Kill List (2011) kicked off as a one-last-job crime thriller and wound up in the depths of metaphysical horror. Last year’s Sightseers crossed nerds-in-love comedy with a killer-couple road movie.
But with A Field In England Wheatley and his regular writing partner (and wife) Amy Jump aren’t just outside the box – they’ve erupted way out of the storage depot.
Just off screen the English Civil War is raging. Shots, explosions, smoke, shouts, screams.
A man, Whitehead (Reece Shearsmith), scrambles clear of the hellish melee, soon followed by two others who have likewise had their bellyful of fighting. A fourth man shows up and says he knows of a good inn nearby.
But it’s not an alehouse he leads them to – it’s a broad field surrounded by a mystic ring of mushrooms where an armed man with an Irish accent and a commanding air tells them a great treasure is buried.
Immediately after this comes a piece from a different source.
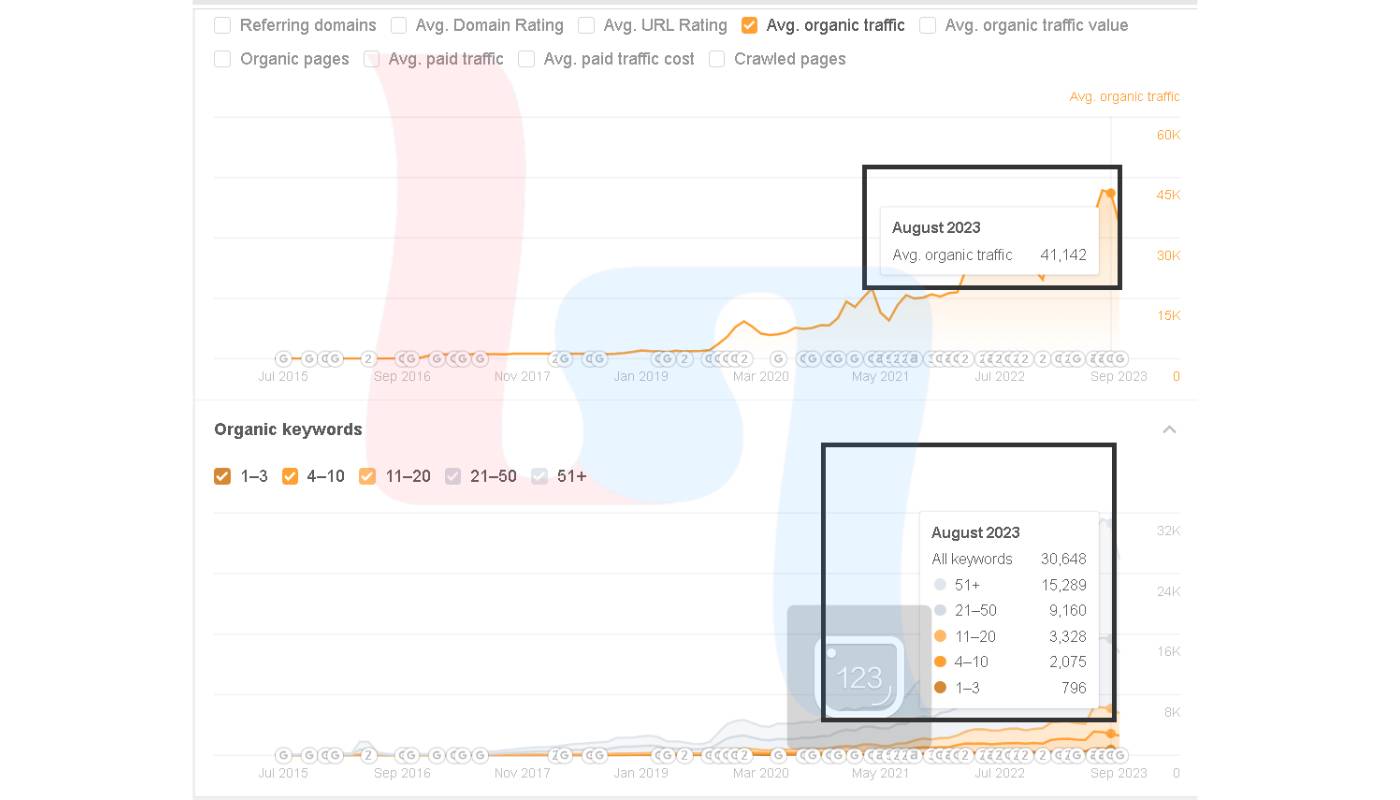Viewport: 1400px width, 800px height.
Task: Click the August 2023 data point on traffic line
Action: pos(1110,193)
Pretty soon Whitehead is roped, bewitched and used as a human metal detector, while his fellow-deserters are set to digging at gunpoint. Sounds weird? Oh, it gets a whole lot weirder.
Before long we have runestones, magic-mushroom visions, much talk of alchemy and stolen manuscripts; there’s a black mirror that becomes an earth-engulfing planet and a man who’s shot dead, resurrected and killed again.
All shot in moody, portentous black-and-white widescreen, bleak and beautiful, while Jim Williams’ nervy, percussive score deepens the sense of nameless foreboding.
Does it work? For the most part, yes; though at times you may feel you’re being fed obscurity for obscurity’s sake.
It could be that Wheatley’s outpaced his audience this time around.
And for a film that’s wrong-footed us so often and so deviously, it seems a shame that it culminates in a rather too predictable shoot-out.
But one thing’s for sure: bracingly bold and (surely) inimitable, A Field In England is like no other movie you’ve ever seen.